Storage Allocation Estimates

Figure out the approximate average storage impact your jobs (inputs and outputs) will have and estimate the total storage impact. For processing and analyzing a sample of individual subjects, run 3-5 different subjects’ jobs on Tier 1 and take the largest output and multiply it by the total number of subjects: du -sh --total /subject/output/path

  1. Make the decision of where the processing will take place

    • S3 storage should be used whenever you can. Data is organized by your personal bucket, and you must manage who has permissions and access to your S3 bucket. Every user is allocated 120TB, so space is less of a concern for Tier 2 storage. Size estimates are important for the S3 because you might not have enough space left over in your allocation on the S3. When you make an S3 bucket, please document the data locations on the DCAN Lab Data Locations & Processing Planning doc on the Tier 2 tab.

    • Tier 1 is for testing. When you will be doing a large Tier 1 processing job (> 1TB), please put your processing plans on the DCAN Lab Data Locations & Processing Planning doc on the Tier 1 tab AND submit a request form about what kinds of data you will be putting onto Tier 1 storage and why Tier 1 is needed, specifically.

  2. Put the input data where it needs to be. This will more than likely always be on the S3.

    • If on the S3, make a bucket and give permissions to the appropriate individuals (see section here), and sync the data there.

    • If on tier 1, fill out the request form (if above 1 TB). Choose your share based on the groupquota of all shares (groupquota -g share_name). Do not put anything related to ABCD on the faird share.

Data Tracking

  • For data being uploaded to tier 1 storage space, document a description of the dataset and a path to where the data lives, an estimate on the amount of space needed to store the data, the share it’s been uploaded to, the primary owner of the data, and the estimated start and end date for use of the necessary storage space to this spreadsheet. For further information on allowable data on each share, visit the “Shares” tab on the above spreadsheet here.
  • For the data being uploaded on the s3, document a description of the data and a path to where the data lives, the project it's associated with, the owner of the s3 bucket, and everyone else who has access to the bucket onto this spreadsheet.

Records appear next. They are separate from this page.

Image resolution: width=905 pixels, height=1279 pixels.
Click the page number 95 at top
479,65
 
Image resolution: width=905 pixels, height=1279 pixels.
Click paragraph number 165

  • For information on backup and versioning procedures, please refer to the Backup and Versioning PowerPoint Presentation.

    TO-DO: in the near future, include what pipeline the dataset was processed with, what version, and the amount of successes/fails and why onto this spreadsheet.

Transfering Data from MSI to Local Storage

Your UMN computer has a local storage space that you may want to use for working on specific files. You can transfer files between local and MSI Tier 1 systems via winSCP or FileZilla.